**Text passage:**

Attacks on Workers Persist as ILO Keeps Mum on Arroyo’s Accountability in Abuses

Two months after the International Labor Organization conducted a fact-finding mission in the Philippines, labor-rights violations escalate in the Philippines, as highlighted by the death of Danilo Belano, a long-time labor organizer, who died while being tailed and harassed by military agents.


By MARYA SALAMAT

Bulatlat.com

MANILA — In just a year from now Danilo Belano, 59, could have availed of a senior-citizen card. It would have helped him purchase his needs at a discounted price, a relief he apparently needed because his life’s work did not come with a high “salary.” He derived much satisfaction from his work, and respect from his peers and relatives, but his children said they were used to him having little money in his wallet.

“On my birthday,” his frail mother Rosita said, “he would give me a card to show he remembered, and I would kid him about the card having nothing in it.”


Danilo Belano, labor leader and organizer (Photo by courtesy of KMU)

(Stored records)
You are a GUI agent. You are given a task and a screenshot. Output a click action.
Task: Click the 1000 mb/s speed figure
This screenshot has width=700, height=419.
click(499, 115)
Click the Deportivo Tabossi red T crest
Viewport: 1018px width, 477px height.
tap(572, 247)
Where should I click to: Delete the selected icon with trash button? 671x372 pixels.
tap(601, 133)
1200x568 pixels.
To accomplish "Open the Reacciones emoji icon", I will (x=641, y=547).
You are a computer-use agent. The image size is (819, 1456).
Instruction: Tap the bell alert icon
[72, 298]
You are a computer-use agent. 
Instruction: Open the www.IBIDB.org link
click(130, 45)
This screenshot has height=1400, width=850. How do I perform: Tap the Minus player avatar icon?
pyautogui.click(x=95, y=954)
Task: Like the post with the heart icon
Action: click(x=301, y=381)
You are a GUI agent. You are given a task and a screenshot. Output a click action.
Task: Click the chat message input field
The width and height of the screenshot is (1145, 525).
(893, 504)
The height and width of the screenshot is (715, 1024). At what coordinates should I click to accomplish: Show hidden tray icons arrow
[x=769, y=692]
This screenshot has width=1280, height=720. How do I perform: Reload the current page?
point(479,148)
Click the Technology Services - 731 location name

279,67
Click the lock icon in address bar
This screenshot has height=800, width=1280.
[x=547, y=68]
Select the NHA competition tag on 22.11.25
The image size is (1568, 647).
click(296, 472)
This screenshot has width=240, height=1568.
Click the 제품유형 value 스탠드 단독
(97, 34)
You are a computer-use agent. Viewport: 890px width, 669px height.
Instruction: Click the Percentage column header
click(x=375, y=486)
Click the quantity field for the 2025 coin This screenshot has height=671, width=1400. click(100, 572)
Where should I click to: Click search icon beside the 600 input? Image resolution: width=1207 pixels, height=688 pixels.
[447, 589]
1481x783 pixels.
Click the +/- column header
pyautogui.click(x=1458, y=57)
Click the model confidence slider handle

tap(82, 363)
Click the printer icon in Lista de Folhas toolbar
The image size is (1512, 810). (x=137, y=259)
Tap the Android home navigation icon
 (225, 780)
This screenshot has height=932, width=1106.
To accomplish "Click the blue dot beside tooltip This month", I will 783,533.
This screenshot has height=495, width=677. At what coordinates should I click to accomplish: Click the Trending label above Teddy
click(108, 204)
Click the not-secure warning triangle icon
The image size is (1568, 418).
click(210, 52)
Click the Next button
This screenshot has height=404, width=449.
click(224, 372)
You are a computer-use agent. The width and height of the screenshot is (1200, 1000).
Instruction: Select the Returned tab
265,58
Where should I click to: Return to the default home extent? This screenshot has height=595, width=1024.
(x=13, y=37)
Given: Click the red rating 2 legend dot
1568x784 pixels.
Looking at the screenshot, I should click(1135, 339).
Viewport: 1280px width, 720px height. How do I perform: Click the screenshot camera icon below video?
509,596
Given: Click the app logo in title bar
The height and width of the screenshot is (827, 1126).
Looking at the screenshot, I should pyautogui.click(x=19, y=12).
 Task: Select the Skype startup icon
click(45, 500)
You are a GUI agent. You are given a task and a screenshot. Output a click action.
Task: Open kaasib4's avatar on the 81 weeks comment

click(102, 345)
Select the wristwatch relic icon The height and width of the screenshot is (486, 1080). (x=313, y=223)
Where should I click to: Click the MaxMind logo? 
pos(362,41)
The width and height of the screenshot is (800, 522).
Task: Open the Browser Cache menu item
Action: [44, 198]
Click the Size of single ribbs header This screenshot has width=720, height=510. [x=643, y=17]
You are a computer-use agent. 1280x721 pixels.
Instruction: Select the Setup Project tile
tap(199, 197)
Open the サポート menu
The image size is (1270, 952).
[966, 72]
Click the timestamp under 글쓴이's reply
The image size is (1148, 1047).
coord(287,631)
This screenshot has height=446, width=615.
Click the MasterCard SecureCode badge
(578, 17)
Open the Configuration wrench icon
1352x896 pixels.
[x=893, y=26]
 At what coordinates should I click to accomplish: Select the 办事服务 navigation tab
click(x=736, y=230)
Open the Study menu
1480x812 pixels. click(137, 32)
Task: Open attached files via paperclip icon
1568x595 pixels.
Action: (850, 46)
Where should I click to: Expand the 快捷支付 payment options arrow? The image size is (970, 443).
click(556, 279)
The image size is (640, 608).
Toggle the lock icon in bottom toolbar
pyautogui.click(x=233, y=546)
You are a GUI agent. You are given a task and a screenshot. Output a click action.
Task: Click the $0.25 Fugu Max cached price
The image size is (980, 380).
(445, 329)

**Problem to work on:** Transcribe the part of the article on Danilo Belano above that opens with the words containing "Bulatlat.com" and closes with "in his wallet.".

**Finished task:**
Bulatlat.com

MANILA — In just a year from now Danilo Belano, 59, could have availed of a senior-citizen card. It would have helped him purchase his needs at a discounted price, a relief he apparently needed because his life’s work did not come with a high “salary.” He derived much satisfaction from his work, and respect from his peers and relatives, but his children said they were used to him having little money in his wallet.